YOUR GOAL:
The full set of entries below needs to be written out exactly.

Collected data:
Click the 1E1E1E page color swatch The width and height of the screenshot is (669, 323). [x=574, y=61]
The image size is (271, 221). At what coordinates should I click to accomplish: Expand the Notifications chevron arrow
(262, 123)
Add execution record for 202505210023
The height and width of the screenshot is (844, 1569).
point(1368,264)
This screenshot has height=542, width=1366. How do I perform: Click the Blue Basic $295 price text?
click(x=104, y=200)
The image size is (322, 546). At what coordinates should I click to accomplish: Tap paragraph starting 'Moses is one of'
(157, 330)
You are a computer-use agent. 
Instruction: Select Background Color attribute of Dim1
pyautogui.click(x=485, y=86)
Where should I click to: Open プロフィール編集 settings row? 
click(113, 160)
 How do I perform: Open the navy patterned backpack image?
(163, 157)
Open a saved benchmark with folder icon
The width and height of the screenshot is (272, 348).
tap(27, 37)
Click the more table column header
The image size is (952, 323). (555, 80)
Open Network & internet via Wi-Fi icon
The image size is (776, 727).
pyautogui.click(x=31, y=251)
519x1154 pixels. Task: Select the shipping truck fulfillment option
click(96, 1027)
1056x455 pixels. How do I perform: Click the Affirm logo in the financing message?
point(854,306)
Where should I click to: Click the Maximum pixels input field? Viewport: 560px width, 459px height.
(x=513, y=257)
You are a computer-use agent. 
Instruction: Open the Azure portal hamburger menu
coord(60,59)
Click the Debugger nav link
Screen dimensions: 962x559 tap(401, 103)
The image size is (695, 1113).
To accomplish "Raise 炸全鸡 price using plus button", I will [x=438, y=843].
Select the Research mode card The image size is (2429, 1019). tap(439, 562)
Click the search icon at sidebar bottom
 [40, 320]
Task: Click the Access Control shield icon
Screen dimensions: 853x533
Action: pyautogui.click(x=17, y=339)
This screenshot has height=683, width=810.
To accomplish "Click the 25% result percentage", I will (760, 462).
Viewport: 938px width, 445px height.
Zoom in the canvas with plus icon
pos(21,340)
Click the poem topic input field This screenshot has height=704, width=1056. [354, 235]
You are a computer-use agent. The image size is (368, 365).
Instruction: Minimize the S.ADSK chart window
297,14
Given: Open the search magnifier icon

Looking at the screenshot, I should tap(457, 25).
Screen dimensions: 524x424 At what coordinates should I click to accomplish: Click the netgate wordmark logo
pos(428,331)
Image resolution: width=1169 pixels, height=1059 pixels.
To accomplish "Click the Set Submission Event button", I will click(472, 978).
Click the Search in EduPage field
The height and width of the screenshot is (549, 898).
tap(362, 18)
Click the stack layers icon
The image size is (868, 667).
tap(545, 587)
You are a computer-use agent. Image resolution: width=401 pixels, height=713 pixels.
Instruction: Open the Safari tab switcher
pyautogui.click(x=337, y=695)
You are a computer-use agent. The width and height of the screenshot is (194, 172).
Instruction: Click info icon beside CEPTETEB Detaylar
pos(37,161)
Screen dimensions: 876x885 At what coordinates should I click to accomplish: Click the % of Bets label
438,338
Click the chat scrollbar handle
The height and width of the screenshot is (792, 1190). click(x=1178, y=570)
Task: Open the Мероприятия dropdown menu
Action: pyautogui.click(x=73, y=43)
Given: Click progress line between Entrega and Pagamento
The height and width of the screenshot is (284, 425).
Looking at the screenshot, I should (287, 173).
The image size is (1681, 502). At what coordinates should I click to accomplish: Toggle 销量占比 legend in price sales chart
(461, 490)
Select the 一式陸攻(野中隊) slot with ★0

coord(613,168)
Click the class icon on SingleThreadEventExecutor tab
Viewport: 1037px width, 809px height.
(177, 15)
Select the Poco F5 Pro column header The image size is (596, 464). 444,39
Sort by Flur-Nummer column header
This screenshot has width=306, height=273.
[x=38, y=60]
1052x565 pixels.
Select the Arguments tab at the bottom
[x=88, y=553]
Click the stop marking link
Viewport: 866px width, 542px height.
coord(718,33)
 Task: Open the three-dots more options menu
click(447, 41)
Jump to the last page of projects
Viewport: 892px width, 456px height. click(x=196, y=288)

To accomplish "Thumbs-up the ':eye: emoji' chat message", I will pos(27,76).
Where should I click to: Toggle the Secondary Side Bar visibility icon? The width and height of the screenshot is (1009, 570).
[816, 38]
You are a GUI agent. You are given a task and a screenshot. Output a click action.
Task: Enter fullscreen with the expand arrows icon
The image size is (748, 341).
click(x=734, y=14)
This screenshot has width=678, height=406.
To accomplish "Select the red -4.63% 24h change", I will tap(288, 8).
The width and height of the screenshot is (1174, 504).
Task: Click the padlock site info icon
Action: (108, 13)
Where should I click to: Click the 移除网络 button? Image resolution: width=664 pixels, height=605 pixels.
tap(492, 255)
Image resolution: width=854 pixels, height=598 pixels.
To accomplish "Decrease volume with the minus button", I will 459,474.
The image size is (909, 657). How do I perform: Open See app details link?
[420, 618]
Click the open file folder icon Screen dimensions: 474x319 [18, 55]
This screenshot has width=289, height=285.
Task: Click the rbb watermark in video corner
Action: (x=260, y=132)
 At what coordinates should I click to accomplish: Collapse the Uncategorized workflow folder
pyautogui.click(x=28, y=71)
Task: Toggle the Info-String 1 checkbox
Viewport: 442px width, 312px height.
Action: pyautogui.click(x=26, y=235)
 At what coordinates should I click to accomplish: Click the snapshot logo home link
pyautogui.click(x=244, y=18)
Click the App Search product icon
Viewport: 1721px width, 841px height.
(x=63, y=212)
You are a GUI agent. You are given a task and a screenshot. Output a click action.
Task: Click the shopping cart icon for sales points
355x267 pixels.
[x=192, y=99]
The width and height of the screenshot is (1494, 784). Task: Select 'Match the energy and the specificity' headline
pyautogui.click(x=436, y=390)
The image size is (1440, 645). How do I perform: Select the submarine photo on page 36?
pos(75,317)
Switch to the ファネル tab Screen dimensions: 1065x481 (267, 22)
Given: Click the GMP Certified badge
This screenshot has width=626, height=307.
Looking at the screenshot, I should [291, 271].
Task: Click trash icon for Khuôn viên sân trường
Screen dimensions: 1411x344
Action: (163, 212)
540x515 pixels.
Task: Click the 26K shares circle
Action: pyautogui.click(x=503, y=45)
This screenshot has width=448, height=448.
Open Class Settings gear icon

SOLVED EXERCISE:
Click the 1E1E1E page color swatch The width and height of the screenshot is (669, 323). [x=574, y=61]
The image size is (271, 221). At what coordinates should I click to accomplish: Expand the Notifications chevron arrow
(262, 123)
Add execution record for 202505210023
The height and width of the screenshot is (844, 1569).
point(1368,264)
This screenshot has height=542, width=1366. How do I perform: Click the Blue Basic $295 price text?
click(x=104, y=200)
The image size is (322, 546). At what coordinates should I click to accomplish: Tap paragraph starting 'Moses is one of'
(157, 330)
You are a computer-use agent. 
Instruction: Select Background Color attribute of Dim1
pyautogui.click(x=485, y=86)
Where should I click to: Open プロフィール編集 settings row? 
click(113, 160)
 How do I perform: Open the navy patterned backpack image?
(163, 157)
Open a saved benchmark with folder icon
The width and height of the screenshot is (272, 348).
tap(27, 37)
Click the more table column header
The image size is (952, 323). (555, 80)
Open Network & internet via Wi-Fi icon
The image size is (776, 727).
pyautogui.click(x=31, y=251)
519x1154 pixels. Task: Select the shipping truck fulfillment option
click(96, 1027)
1056x455 pixels. How do I perform: Click the Affirm logo in the financing message?
point(854,306)
Where should I click to: Click the Maximum pixels input field? Viewport: 560px width, 459px height.
(x=513, y=257)
You are a computer-use agent. 
Instruction: Open the Azure portal hamburger menu
coord(60,59)
Click the Debugger nav link
Screen dimensions: 962x559 tap(401, 103)
The image size is (695, 1113).
To accomplish "Raise 炸全鸡 price using plus button", I will [x=438, y=843].
Select the Research mode card The image size is (2429, 1019). tap(439, 562)
Click the search icon at sidebar bottom
 [40, 320]
Task: Click the Access Control shield icon
Screen dimensions: 853x533
Action: pyautogui.click(x=17, y=339)
This screenshot has height=683, width=810.
To accomplish "Click the 25% result percentage", I will (760, 462).
Viewport: 938px width, 445px height.
Zoom in the canvas with plus icon
pos(21,340)
Click the poem topic input field This screenshot has height=704, width=1056. [354, 235]
You are a computer-use agent. The image size is (368, 365).
Instruction: Minimize the S.ADSK chart window
297,14
Given: Open the search magnifier icon

Looking at the screenshot, I should tap(457, 25).
Screen dimensions: 524x424 At what coordinates should I click to accomplish: Click the netgate wordmark logo
pos(428,331)
Image resolution: width=1169 pixels, height=1059 pixels.
To accomplish "Click the Set Submission Event button", I will click(472, 978).
Click the Search in EduPage field
The height and width of the screenshot is (549, 898).
tap(362, 18)
Click the stack layers icon
The image size is (868, 667).
tap(545, 587)
You are a computer-use agent. Image resolution: width=401 pixels, height=713 pixels.
Instruction: Open the Safari tab switcher
pyautogui.click(x=337, y=695)
You are a computer-use agent. The width and height of the screenshot is (194, 172).
Instruction: Click info icon beside CEPTETEB Detaylar
pos(37,161)
Screen dimensions: 876x885 At what coordinates should I click to accomplish: Click the % of Bets label
438,338
Click the chat scrollbar handle
The height and width of the screenshot is (792, 1190). click(x=1178, y=570)
Task: Open the Мероприятия dropdown menu
Action: pyautogui.click(x=73, y=43)
Given: Click progress line between Entrega and Pagamento
The height and width of the screenshot is (284, 425).
Looking at the screenshot, I should (287, 173).
The image size is (1681, 502). At what coordinates should I click to accomplish: Toggle 销量占比 legend in price sales chart
(461, 490)
Select the 一式陸攻(野中隊) slot with ★0

coord(613,168)
Click the class icon on SingleThreadEventExecutor tab
Viewport: 1037px width, 809px height.
(177, 15)
Select the Poco F5 Pro column header The image size is (596, 464). 444,39
Sort by Flur-Nummer column header
This screenshot has width=306, height=273.
[x=38, y=60]
1052x565 pixels.
Select the Arguments tab at the bottom
[x=88, y=553]
Click the stop marking link
Viewport: 866px width, 542px height.
coord(718,33)
 Task: Open the three-dots more options menu
click(447, 41)
Jump to the last page of projects
Viewport: 892px width, 456px height. click(x=196, y=288)

To accomplish "Thumbs-up the ':eye: emoji' chat message", I will pos(27,76).
Where should I click to: Toggle the Secondary Side Bar visibility icon? The width and height of the screenshot is (1009, 570).
[816, 38]
You are a GUI agent. You are given a task and a screenshot. Output a click action.
Task: Enter fullscreen with the expand arrows icon
The image size is (748, 341).
click(x=734, y=14)
This screenshot has width=678, height=406.
To accomplish "Select the red -4.63% 24h change", I will tap(288, 8).
The width and height of the screenshot is (1174, 504).
Task: Click the padlock site info icon
Action: (108, 13)
Where should I click to: Click the 移除网络 button? Image resolution: width=664 pixels, height=605 pixels.
tap(492, 255)
Image resolution: width=854 pixels, height=598 pixels.
To accomplish "Decrease volume with the minus button", I will 459,474.
The image size is (909, 657). How do I perform: Open See app details link?
[420, 618]
Click the open file folder icon Screen dimensions: 474x319 [18, 55]
This screenshot has width=289, height=285.
Task: Click the rbb watermark in video corner
Action: (x=260, y=132)
 At what coordinates should I click to accomplish: Collapse the Uncategorized workflow folder
pyautogui.click(x=28, y=71)
Task: Toggle the Info-String 1 checkbox
Viewport: 442px width, 312px height.
Action: pyautogui.click(x=26, y=235)
 At what coordinates should I click to accomplish: Click the snapshot logo home link
pyautogui.click(x=244, y=18)
Click the App Search product icon
Viewport: 1721px width, 841px height.
(x=63, y=212)
You are a GUI agent. You are given a task and a screenshot. Output a click action.
Task: Click the shopping cart icon for sales points
355x267 pixels.
[x=192, y=99]
The width and height of the screenshot is (1494, 784). Task: Select 'Match the energy and the specificity' headline
pyautogui.click(x=436, y=390)
The image size is (1440, 645). How do I perform: Select the submarine photo on page 36?
pos(75,317)
Switch to the ファネル tab Screen dimensions: 1065x481 (267, 22)
Given: Click the GMP Certified badge
This screenshot has width=626, height=307.
Looking at the screenshot, I should [291, 271].
Task: Click trash icon for Khuôn viên sân trường
Screen dimensions: 1411x344
Action: (163, 212)
540x515 pixels.
Task: Click the 26K shares circle
Action: pyautogui.click(x=503, y=45)
This screenshot has width=448, height=448.
Open Class Settings gear icon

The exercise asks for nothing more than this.